Even so it seems to me that my own Gulliver must have been putting in a lot of overtime lately. Sustained thought on the subject of Murder during the last few months must have been using that little bit more energy. Thus the skull-fracturing headache.
The problem is that brain cells are determinedly social. They will insist on speaking to their neighbours - up to 100,000 of them at any one time. And with all the mental sensation that is the inevitable corollary of mass-murder, the electrical firing that’s been going on inside the central coconut must look like the sky above El Alamein.

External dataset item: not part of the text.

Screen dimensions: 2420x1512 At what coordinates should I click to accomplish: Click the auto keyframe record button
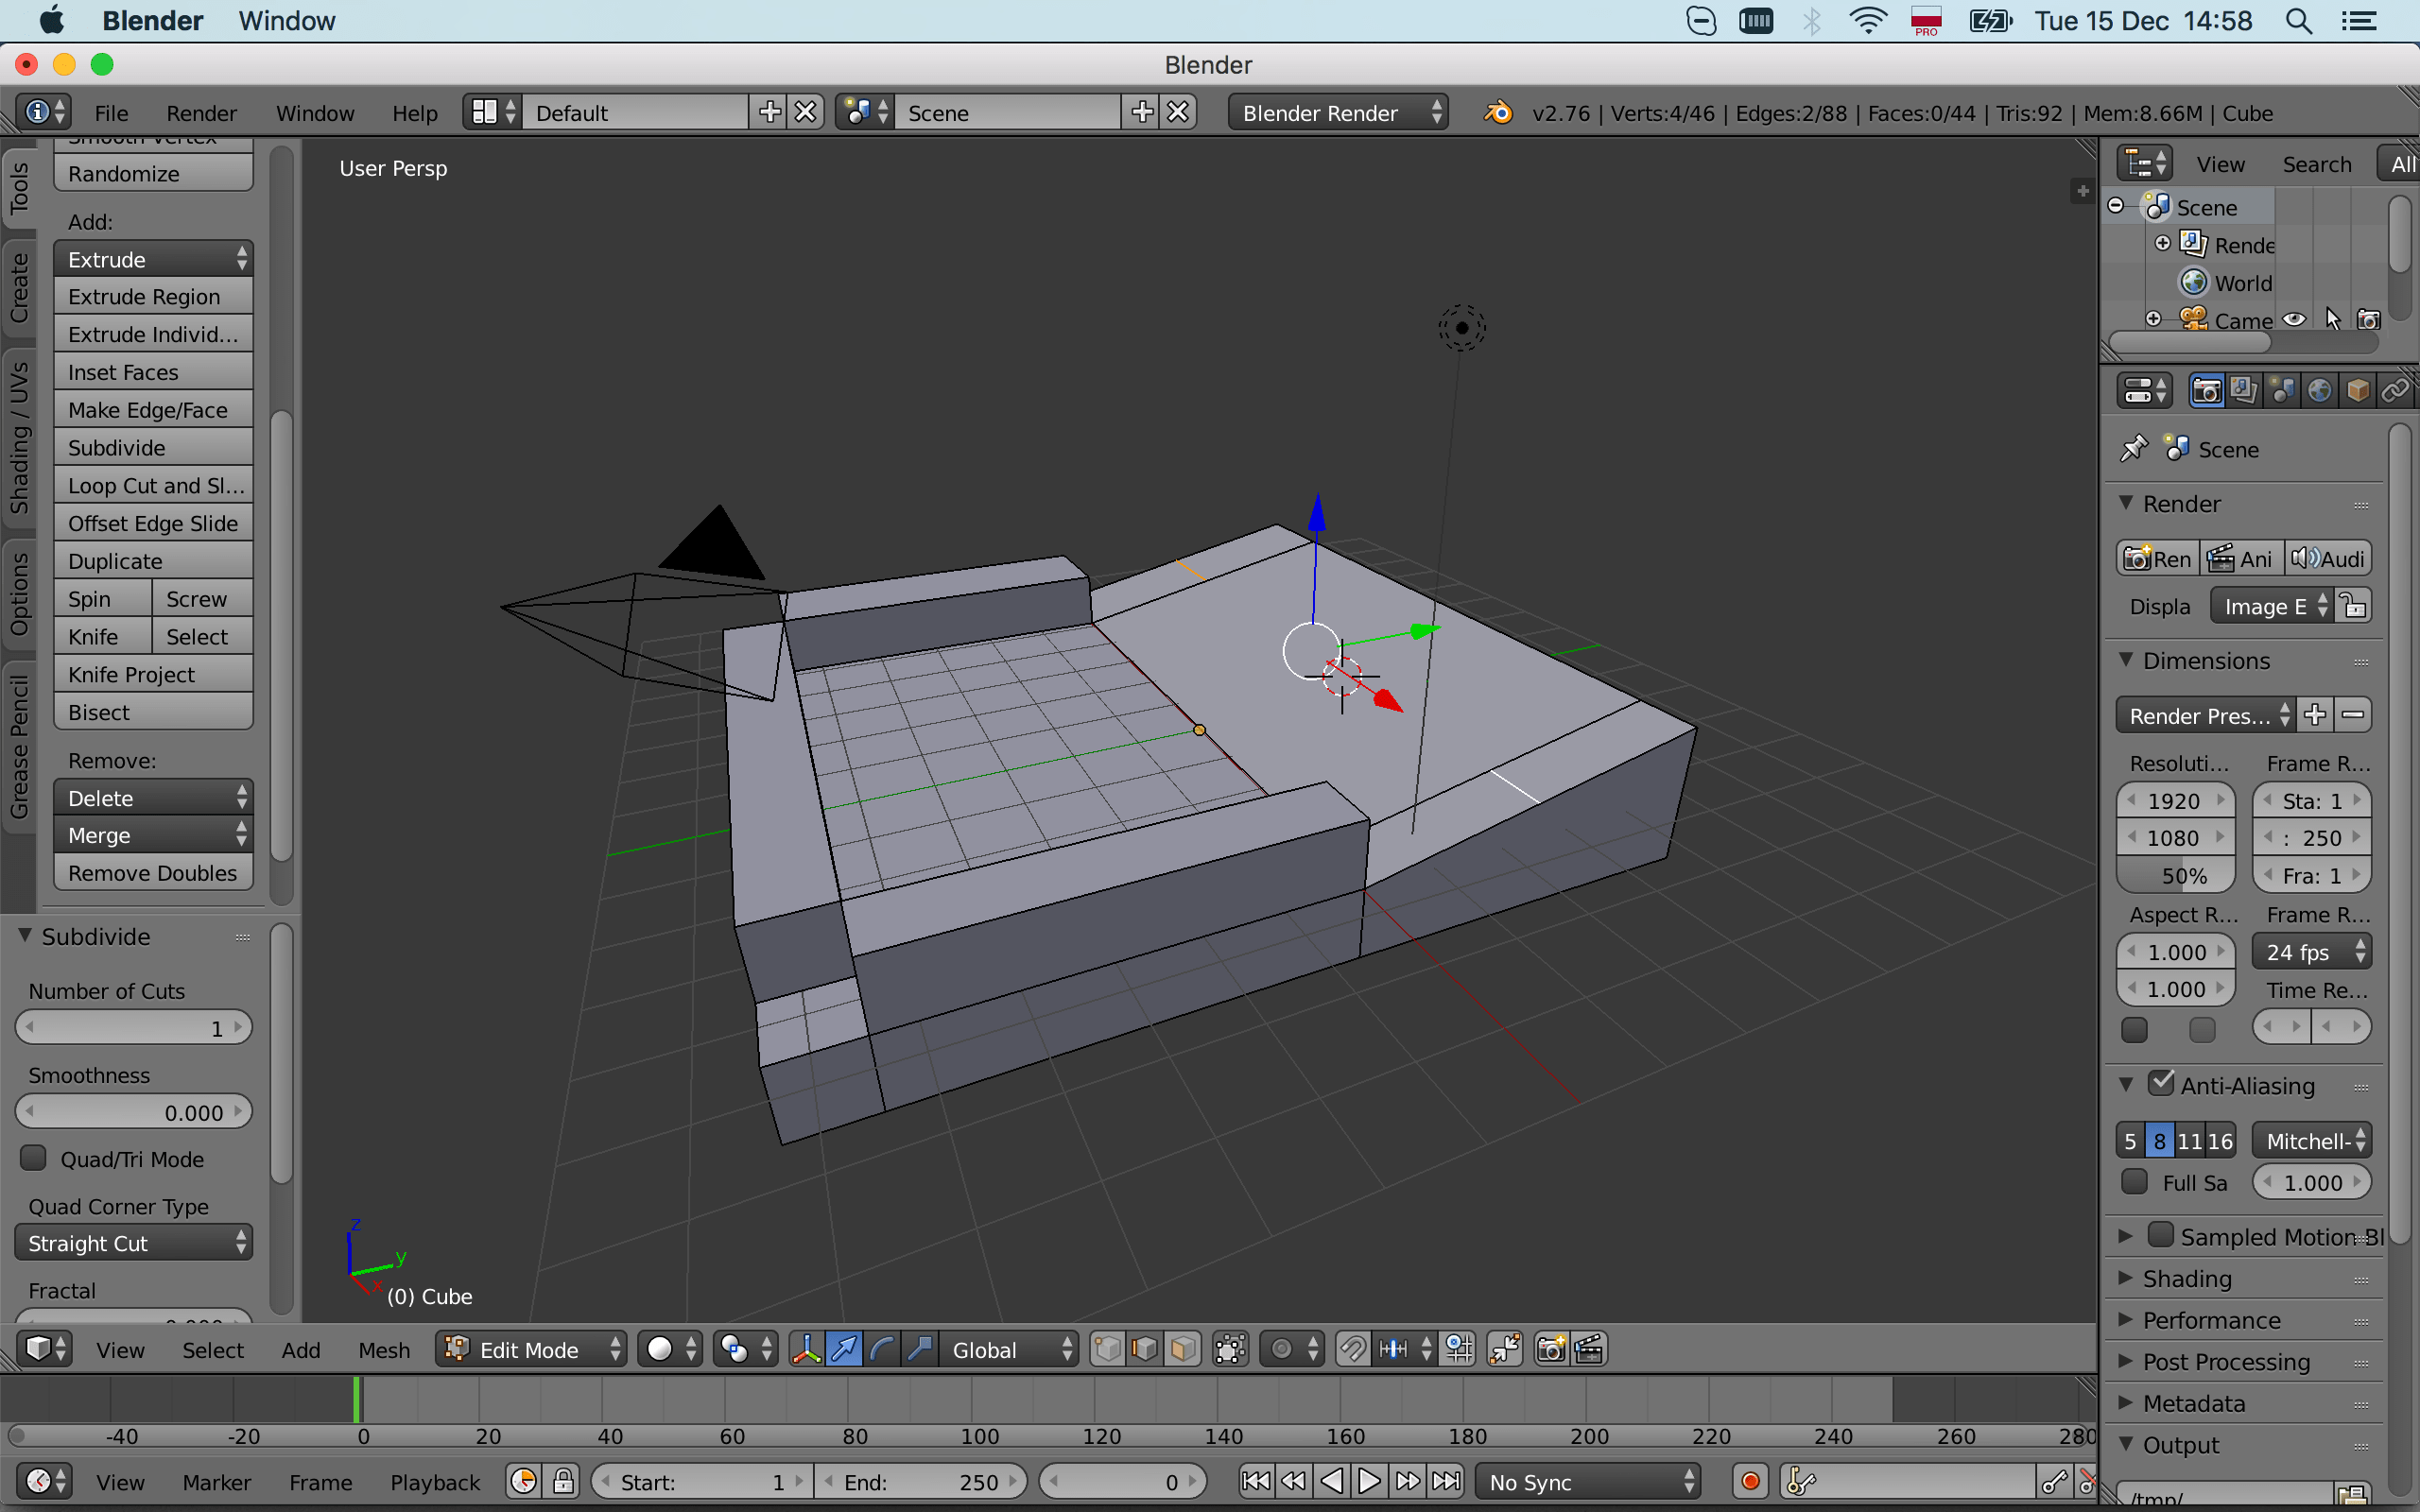(x=1750, y=1481)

If only the brain wasn’t such an efficient little bastard - just 2 per cent of body weight, as a matter of fact. In my case that’s about 1.7 kilograms. It will insist on making hundreds of back-up copies of thoughts - even the thoughts one had hoped one had forgotten - storing them in all sorts of different neuronal nooks and cranial crannies. It is like a prudent man going abroad who, having considered the possibility of being robbed, separates his cash and spreads it throughout his luggage and person. This is why when one part of the brain is physically destroyed, for example that part dealing with the recognition of colour, there’s another part of the brain which can manage it just as well.